Kubernetes Autoscaler

Reading Time: 4 minutes

Scaling Kubernetes nodes is not an easy task. Therefore, we are happy to announce a new service that will remove all of this complexity and frustration, Elastigroup “Kubernetes AutoScaler”.

The Challenge of Scaling Containers on top of Kubernetes

Kubernetes topology is built on a Kubernetes master that is responsible for maintaining the desired state for your cluster. When it comes to scaling containers, you need to ensure it scales efficiently. Let’s take a look at an example: say your k8s cluster runs 10 nodes of c3.large (2 vCPUs and 3.8 GiB of RAM) and 10 nodes of c4.xlarge (4 vCPUs and 7.5 GiB of RAM), so your total vCPUs is 60*1024 = 61,440 CPU Units and the total RAM is 113 GiB.

However, what happens if a single pod requires 16 GiB of RAM? Even though you have plenty of RAM and CPU, it still won’t start. To solve that, please allow me to introduce the two most important concept of Containerized applications scaling

  1. Tetris Scaling
  2. Headroom

Tetris Scaling

When a pod is launched in Kubernetes, the scheduler tries to find free capacity for the pod to run. In some cases, however, there aren’t enough resources to meet the pod’s demands. When a pod is failed to start, Kubernetes writes events that describe why the pod was unable to run properly.

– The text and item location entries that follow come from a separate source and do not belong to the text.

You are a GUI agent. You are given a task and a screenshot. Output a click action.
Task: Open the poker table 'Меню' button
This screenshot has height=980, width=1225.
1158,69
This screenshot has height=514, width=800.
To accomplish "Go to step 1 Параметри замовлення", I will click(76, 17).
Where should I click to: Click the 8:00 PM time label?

The most common error events are:

No nodes are available that match all of the following predicates:: 
PodToleratesNodeTaints

No nodes are available that match all of the following predicates::
Insufficient cpu, PodToleratesNodeTaints.

No nodes are available that match all of the following predicates::
Insufficient memory, PodToleratesNodeTaints

Elastigroup’s Kubernetes Autoscaler automatically detects these events and launches additional instances of the relevant size and type. For example, if a pod requires 10 GiB of RAM and the Elastigroup configured with 4 different Instances  [m3.large, c3.large, c4.large, m3.xlarge] the Autoscaler will pick up the instance with the most sufficient amount of RAM & CPU that meet with the pod requirements, in this case, m3.xlarge.

Headroom

Headroom is a buffer of spare capacity (in terms of both memory and CPU) used to ensure that whenever we want to scale more pods,  we don’t have to wait for new instances while also preventing instances from being over-utilized. Each headroom unit consists of two definitions: one for CPU units “cpuPerUnit” (1024 units = 1 vCPU) and one for Memory “memoryPerUnit” (in MiB). In addition, you can also define the number of headroom units you want to reserve in the cluster. For example, let’s say that we define the headroom unit to consist of 512 MiB of Memory and 1024 CPU units, and require a total of 10 units. On top of that, let’s assume the cluster consists of 3 instances. The AutoScaler will verify the total sum of units throughout the entire cluster and check if it meets the required number configured for the group. For example, if the first instance has 2 whole free headroom units (in our example it means at least 2048 MiB and 2048 CPU units), the second instance has 3 whole units and the third has 5 whole units, then the cluster has a total of 10 free headroom units. In this case, no scale-up will be performed. However, if the first instance will have 2 free units, the second instance will have 3 free units but the third will have only 4 free units, then the cluster will have a total of 9 free units. In this case, the group requires 10 free units so this will trigger a scale-up activity.

Get Started

  1. Go to Elastigroup-> Edit-> Compute -> Expand the “Integrations” portion in the Compute tab and enable the Kubernetes integration
  2. Insert the IP/FQDN of your Kubernetes Master and token for more information please see: Creating Kubernetes Bearer Token
  3. Insert the scaling properties
    • Cooldown – The time (in seconds) after a scaling activity completes before another scaling activity can start
    • Evaluation Period – The number of consecutive periods that should pass before scaling down
    • Headroom – The number of headroom units to keep available at all times on your Kubernetes cluster
    • CPU Headroom – the number of CPU units reserved for each headroom unit
    • Memory Headroom – The amount of memory(MB) units reserved for each headroom unit

API & CloudFormation configuration

“group” {
...
"thirdPartiesIntegration": {
 "kubernetes": {
 "apiServer": "https://example.host.com",
 "token": "abcd1234",
 "autoScale": {
 "isEnabled": true,
 "cooldown": 180,
 "down": {
 "evaluationPeriods": 5
 },
 "headroom": {
 "cpuPerUnit": 1024,
 "memoryPerUnit": 256,
 "numOfUnits": 10
       }
     }
   }
 }
...
}

Scale Down

The Autosscaler monitors the cluster and finds idle Instances. An instance is considered idle if it has less than 40% CPU and Memory utilization. When an instance is found idle for the specified amount of consecutive periods, Elastigroup will first find enough spare capacity in other instances in the cluster. It will then drain the instance pods, reschedule those on other instances, and terminate the idle instance.